商業捕鯨の灯、ふたたび

クジラで地方が生き返る 安い鯨肉を食卓へ (3/3ページ)

 新しい料理PR

 和歌山県は、文化庁が平成28年に太地町を含む熊野灘沿岸地域を「鯨とともに生きる」日本遺産に認定したことを受け、新たなクジラ料理の開発に挑んだ。若い女性をターゲットにした、鯨肉を用いたドリアやピザなどのメニューが生み出された。和歌山県の担当者は「鯨肉は調理次第ではクセがなくなり、さらにおいしくなる。新しい料理をPRしたい」と語る。
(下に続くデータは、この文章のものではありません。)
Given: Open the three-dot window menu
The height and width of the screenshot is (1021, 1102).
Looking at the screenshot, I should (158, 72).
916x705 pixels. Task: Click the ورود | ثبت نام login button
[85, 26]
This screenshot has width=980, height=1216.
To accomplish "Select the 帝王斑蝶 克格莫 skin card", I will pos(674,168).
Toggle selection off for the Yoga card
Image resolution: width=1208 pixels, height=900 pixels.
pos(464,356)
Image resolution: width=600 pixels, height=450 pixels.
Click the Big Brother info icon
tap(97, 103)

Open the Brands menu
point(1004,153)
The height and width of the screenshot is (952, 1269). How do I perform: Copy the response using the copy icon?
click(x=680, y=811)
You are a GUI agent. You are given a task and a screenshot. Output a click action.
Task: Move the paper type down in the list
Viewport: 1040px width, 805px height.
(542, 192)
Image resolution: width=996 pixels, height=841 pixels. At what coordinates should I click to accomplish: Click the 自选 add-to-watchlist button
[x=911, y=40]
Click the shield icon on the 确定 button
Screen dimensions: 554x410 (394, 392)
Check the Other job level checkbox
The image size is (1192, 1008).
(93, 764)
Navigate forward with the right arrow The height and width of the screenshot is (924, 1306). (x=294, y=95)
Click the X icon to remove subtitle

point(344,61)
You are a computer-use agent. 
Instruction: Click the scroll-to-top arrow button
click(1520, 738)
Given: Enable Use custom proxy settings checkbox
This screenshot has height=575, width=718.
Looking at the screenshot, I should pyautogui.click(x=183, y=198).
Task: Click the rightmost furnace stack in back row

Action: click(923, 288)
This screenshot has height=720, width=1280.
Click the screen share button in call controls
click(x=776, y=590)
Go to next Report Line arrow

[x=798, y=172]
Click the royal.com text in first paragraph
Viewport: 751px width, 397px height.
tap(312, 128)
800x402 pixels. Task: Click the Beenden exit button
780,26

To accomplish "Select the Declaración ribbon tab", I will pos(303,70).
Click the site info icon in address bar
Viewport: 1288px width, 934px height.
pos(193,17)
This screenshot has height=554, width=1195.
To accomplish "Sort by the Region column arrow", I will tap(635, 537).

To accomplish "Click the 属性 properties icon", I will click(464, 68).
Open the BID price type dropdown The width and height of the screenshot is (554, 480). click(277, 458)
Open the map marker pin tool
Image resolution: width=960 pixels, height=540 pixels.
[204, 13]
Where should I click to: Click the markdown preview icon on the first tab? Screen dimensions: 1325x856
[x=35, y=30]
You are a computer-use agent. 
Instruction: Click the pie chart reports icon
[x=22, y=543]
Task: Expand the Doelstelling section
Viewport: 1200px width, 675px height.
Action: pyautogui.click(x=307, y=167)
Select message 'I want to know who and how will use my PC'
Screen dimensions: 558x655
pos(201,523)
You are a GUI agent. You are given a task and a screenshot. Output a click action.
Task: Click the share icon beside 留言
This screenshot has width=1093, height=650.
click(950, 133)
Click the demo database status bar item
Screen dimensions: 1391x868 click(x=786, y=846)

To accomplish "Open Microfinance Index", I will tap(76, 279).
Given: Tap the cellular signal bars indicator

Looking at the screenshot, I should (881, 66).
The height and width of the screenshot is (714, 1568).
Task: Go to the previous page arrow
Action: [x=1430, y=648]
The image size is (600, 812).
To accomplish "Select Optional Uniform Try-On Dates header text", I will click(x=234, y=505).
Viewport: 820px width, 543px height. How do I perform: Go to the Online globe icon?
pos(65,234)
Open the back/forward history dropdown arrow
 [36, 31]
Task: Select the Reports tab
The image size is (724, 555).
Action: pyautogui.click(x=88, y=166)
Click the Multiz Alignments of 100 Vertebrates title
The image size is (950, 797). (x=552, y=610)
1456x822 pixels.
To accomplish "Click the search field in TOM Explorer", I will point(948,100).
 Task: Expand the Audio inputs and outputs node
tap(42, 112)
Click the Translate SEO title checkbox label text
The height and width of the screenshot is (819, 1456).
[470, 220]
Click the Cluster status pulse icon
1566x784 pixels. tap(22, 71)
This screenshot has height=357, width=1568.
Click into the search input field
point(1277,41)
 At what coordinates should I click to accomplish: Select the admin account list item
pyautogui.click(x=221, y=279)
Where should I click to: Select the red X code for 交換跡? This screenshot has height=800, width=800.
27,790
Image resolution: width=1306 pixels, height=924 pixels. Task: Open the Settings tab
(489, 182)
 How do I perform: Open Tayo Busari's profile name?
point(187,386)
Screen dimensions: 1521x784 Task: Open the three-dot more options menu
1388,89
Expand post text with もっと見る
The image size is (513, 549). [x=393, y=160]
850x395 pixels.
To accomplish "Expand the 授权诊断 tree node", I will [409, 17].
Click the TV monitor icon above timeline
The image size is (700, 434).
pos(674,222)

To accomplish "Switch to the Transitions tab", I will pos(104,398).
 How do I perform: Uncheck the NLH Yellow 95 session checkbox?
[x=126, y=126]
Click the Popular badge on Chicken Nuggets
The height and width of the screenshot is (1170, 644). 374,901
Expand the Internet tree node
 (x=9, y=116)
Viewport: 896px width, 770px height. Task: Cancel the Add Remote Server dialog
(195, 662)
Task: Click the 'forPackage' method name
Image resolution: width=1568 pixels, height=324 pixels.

 1962年度に23万トンあった国内の鯨肉消費量は近年、5千トン前後まで落ち込んだ。消費者の関心を取り戻すためには、手頃な価格の鯨肉の供給が重要となる。早速、沿岸操業の小型捕鯨船は1日、ミンククジラを釧路沖で捕獲した。水産庁の諸貫(もろぬき)秀樹参事官は「クジラの味を知らない人が増えている。若い人を中心に機会を提供しないといけない。業界、自治体と一緒にプログラムを考える」と語った。

 ■日本の捕鯨の歴史

 日本では各地の沿岸で捕鯨が営まれてきた歴史があり、和歌山県太地町では17世紀に組織的な捕鯨が始まったとされる。1930年代にはクジラが集まる南極海の捕鯨に進出した。だが、60年代以降に国際的に捕獲規制の動きが強まり、82年には国際捕鯨委員会(IWC)が商業捕鯨モラトリアム(一時停止)を決定。日本は商業捕鯨から撤退し、調査捕鯨を実施してきた。